I can smell fresh mint on his breath—like he sucks on the leaves to get through his shift. To cover up the smell of whatever he has to witness up here.
“She was last seen in an alley,” I continue, the lie coming easier now. “With a guy wearing a signature fur coat. I just need a name.”
His eyes search mine. Looking for... what? Truth? Desperation? Proof I’m actually trying to help someone and not just causing trouble?

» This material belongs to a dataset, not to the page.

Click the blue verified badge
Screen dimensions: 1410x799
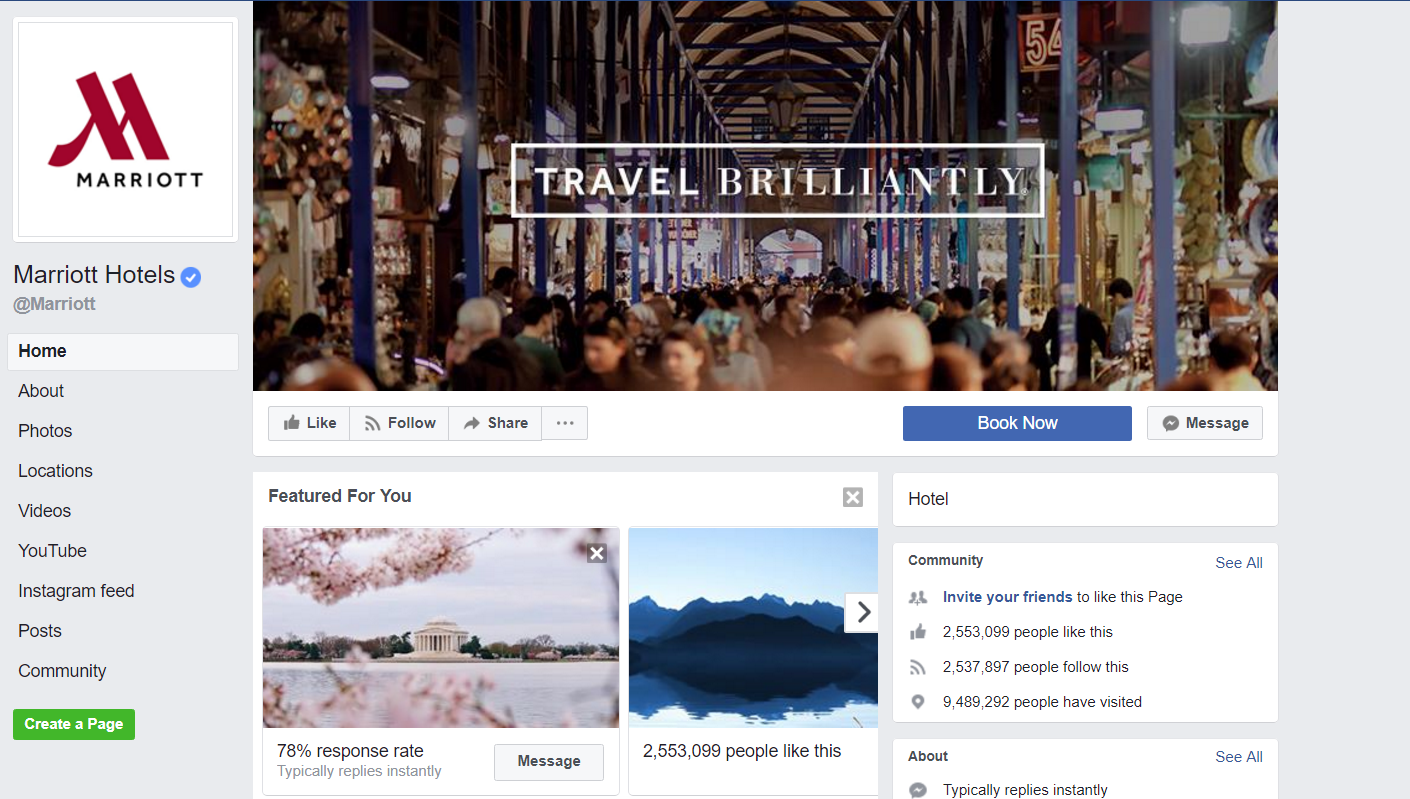[191, 277]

Whatever he sees, it’s enough.
“Do you know what an NDA is?” he questions, leaning even closer into my space.
“I do.” Intimately. More intimately than he could possibly know. But I don’t add that because I’m not here to share war stories about legal documentation.
“Good. Then you understand—I can’t tell you shit.” He pauses, glances at the corner. The same booth. The curtains still moving even though they shouldn’t be. “But I can tell you he wasn’t with anyone last week.”
I sit back, processing. He wasn’t with anyone. So he was alone. Hunting alone.
“But he has been known to hook up in random places around here,” the bartender adds quietly, almost reluctantly. Like he’s breaking a rule just by giving me this much.
I digest his words slowly, my finger tapping against my thigh. Patterns. Evidence. The kind of thing I’d catalog in a case file if I could actually report any of this.
“Last question.” I lean forward again.
“Make it quick,” he mutters, picking up the tray.
“Who owns this club?”
He pauses. Tilts his head. Something shifts in his expression—almost approval. Like I finally asked the right question.
“Public information,” he says quietly. Almost too quietly. Like he’s telling me something important without actually telling me anything at all.
Then he jerks his head toward the door. Time’s up.
I down the rest of my cosmo—waste not, want not—and slide off the stool. My stomach drops as I stand, that serpent-spine sensation crawling up my back.
Someone’s watching. I canfeelit.
“Really? Two of them?” I look back at the bartender as two enormous security guards start moving in my direction.